Gangs of New York

Gangs of New York (18)

Swimming against the popular tide is often a critic’s lot, and lo, here we go: Gangs of New York is a ponderous, overlong and often self-indulgent slice of Americana that meanders for almost three hours before mercifully coming to its end.

There are those that would have audiences believe that this massive picture is Martin Scorsese’s epic, just as Schindler’s List was Steven Spielberg’s – a movie from the heart, shot with heart, and aimed at the commercial heartland of the film-going community.

Don’t be fooled.

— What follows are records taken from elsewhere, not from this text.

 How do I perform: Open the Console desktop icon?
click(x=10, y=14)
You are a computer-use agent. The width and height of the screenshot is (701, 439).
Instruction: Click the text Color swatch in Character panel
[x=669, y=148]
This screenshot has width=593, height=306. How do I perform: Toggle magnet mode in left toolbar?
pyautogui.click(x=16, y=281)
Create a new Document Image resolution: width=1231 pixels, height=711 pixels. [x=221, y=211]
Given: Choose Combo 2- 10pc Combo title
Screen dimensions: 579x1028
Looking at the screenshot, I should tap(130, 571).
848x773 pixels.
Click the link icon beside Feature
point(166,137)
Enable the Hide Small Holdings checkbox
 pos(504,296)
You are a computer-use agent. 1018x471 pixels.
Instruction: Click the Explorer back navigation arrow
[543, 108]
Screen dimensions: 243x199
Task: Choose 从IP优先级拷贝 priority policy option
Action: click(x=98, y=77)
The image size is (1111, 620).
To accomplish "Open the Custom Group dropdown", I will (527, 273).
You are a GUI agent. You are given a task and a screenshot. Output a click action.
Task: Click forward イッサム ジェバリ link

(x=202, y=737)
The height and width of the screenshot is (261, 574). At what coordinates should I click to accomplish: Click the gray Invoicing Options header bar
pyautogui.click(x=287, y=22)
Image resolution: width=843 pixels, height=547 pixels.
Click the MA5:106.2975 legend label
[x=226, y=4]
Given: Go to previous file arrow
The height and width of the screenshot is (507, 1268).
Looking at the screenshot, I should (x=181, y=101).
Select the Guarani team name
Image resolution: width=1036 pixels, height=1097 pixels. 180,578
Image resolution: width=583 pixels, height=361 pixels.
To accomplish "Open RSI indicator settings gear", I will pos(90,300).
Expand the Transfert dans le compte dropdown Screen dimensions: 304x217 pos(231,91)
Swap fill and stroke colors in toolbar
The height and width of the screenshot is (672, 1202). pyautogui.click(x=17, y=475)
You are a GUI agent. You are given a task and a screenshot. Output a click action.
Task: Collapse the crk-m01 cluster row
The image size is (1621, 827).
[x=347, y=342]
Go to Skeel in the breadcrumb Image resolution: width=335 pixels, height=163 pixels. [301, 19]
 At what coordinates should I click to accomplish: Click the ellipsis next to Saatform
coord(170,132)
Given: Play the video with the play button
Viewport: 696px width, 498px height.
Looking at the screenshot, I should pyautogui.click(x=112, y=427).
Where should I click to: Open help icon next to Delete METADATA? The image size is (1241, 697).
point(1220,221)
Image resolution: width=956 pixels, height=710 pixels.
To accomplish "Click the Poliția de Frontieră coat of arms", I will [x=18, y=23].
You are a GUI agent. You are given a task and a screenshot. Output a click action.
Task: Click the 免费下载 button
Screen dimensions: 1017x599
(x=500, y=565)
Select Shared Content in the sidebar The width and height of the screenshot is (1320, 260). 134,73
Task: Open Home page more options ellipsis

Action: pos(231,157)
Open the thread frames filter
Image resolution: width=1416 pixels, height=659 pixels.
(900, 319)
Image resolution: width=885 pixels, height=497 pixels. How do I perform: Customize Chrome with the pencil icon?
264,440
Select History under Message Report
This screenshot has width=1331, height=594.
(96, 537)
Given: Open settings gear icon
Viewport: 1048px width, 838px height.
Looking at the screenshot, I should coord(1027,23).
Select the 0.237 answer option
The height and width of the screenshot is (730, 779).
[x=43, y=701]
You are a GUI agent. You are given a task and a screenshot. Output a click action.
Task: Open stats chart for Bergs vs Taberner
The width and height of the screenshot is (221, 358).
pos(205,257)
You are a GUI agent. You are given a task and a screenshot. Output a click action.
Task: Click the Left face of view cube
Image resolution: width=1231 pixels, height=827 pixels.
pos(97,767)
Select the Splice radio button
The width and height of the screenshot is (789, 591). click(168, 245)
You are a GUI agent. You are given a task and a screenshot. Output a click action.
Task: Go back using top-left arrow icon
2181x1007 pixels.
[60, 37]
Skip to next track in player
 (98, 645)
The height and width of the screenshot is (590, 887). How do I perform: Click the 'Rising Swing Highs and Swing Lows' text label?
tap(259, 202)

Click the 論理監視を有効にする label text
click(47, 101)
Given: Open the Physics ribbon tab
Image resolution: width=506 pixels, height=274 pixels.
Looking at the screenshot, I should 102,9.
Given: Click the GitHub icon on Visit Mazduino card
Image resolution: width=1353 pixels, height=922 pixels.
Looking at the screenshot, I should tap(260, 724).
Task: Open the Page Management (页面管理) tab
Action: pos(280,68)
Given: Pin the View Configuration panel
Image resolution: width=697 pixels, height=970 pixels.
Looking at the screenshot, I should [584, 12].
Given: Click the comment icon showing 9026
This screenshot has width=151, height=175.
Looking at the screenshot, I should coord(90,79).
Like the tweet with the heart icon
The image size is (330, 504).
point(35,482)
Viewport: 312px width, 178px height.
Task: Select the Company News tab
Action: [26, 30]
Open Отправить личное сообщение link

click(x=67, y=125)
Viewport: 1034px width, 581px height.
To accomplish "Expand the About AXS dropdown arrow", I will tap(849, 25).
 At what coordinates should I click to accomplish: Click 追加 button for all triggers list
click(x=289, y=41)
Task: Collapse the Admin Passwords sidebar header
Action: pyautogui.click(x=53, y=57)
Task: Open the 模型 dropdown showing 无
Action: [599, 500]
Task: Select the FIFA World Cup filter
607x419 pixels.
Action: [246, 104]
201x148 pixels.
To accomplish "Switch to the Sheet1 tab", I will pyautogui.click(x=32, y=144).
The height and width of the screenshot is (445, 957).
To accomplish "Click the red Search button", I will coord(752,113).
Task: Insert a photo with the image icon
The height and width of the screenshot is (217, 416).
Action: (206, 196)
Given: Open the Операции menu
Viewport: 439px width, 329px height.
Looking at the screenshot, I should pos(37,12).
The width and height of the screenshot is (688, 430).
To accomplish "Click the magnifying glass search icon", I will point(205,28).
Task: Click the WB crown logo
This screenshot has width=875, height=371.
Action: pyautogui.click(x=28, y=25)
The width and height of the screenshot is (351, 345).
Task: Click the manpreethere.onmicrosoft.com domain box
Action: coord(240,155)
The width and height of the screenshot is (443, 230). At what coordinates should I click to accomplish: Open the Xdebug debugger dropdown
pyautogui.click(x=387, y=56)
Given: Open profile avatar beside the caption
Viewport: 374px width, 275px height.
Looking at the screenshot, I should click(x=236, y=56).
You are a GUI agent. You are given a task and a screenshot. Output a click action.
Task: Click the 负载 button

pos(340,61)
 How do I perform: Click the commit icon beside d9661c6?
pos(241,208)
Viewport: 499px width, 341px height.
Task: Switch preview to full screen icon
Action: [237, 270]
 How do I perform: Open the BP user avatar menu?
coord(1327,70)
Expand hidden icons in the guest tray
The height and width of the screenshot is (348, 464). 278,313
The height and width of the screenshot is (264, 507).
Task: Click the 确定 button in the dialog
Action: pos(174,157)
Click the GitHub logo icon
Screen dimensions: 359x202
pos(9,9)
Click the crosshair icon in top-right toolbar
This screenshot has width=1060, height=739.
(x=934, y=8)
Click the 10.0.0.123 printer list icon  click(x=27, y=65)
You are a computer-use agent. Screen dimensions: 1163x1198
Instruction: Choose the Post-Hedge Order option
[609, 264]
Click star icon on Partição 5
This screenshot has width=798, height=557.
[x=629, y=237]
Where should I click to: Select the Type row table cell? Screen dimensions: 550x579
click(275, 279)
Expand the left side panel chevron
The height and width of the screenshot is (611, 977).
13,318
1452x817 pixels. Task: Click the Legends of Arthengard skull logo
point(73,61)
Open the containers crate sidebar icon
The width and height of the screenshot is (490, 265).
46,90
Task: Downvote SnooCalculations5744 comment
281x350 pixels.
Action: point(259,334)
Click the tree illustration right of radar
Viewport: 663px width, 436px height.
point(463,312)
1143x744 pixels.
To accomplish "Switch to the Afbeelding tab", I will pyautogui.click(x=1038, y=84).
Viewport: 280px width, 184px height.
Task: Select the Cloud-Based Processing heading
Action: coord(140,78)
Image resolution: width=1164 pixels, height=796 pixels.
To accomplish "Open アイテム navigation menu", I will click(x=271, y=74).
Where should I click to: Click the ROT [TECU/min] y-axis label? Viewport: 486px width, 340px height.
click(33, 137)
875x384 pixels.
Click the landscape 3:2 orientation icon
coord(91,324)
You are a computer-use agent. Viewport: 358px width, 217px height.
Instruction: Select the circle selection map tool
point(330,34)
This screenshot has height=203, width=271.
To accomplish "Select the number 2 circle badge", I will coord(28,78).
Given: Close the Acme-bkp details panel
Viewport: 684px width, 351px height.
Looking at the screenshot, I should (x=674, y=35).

While Gangs of New York is dripping with talent and runs with all the bravura authenticity that Scorsese brings to all his movies, it is also murderously convoluted and, most tellingly, extremely boring in parts.

Set in 1860s New York it tells of the barbaric wars fought between ‘native’ Americans – those born of the original white settlers – and immigrants from Ireland and other lands who rub shoulders in the teeming streets of the Five Points, a confluence of narrow streets in what would later become Little Italy.

Sixteen years after his priest father, Vallon, was killed in one of the street battles by gang lord William Cutting, alias Bill the Butcher, Vallon Jnr leaves reform school and returns to the Five Points vowing revenge.

Calling himself Amsterdam, Vallon (Leonardo DiCaprio) absorbs himself into the life and cutthroat atmosphere of the Five Points, inveigling himself in the Butcher’s gang as a pretext to killing him. But the Butcher (Daniel Day-Lewis in his first film role for five years) is as canny as he is corrupt, and Vallon’s identity is soon uncovered.

As Vallon’s revenge plot looks set to turn to revenge tragedy, the poor folk of New York begin to rebel against the draft that is sending thousands of young men to fight in the Civil War. As rich declares war on poor and the authorities move into the Five Points, so Vallon and the Butcher must meet to decide their fates…

Gangs of New York has been Scorsese’s pet project for decades and, indeed, it benefits enormously from a sensational ensemble cast that includes Cameron Diaz as a whore shared by both Day-Lewis and DiCaprio and a succession of superb character actors in well-written parts. They include Brendan Gleeson, John C. Reilly, David Hemmings, Jim Broadbent, Michael Byrne and Gary Lewis (the father in Billy Elliot).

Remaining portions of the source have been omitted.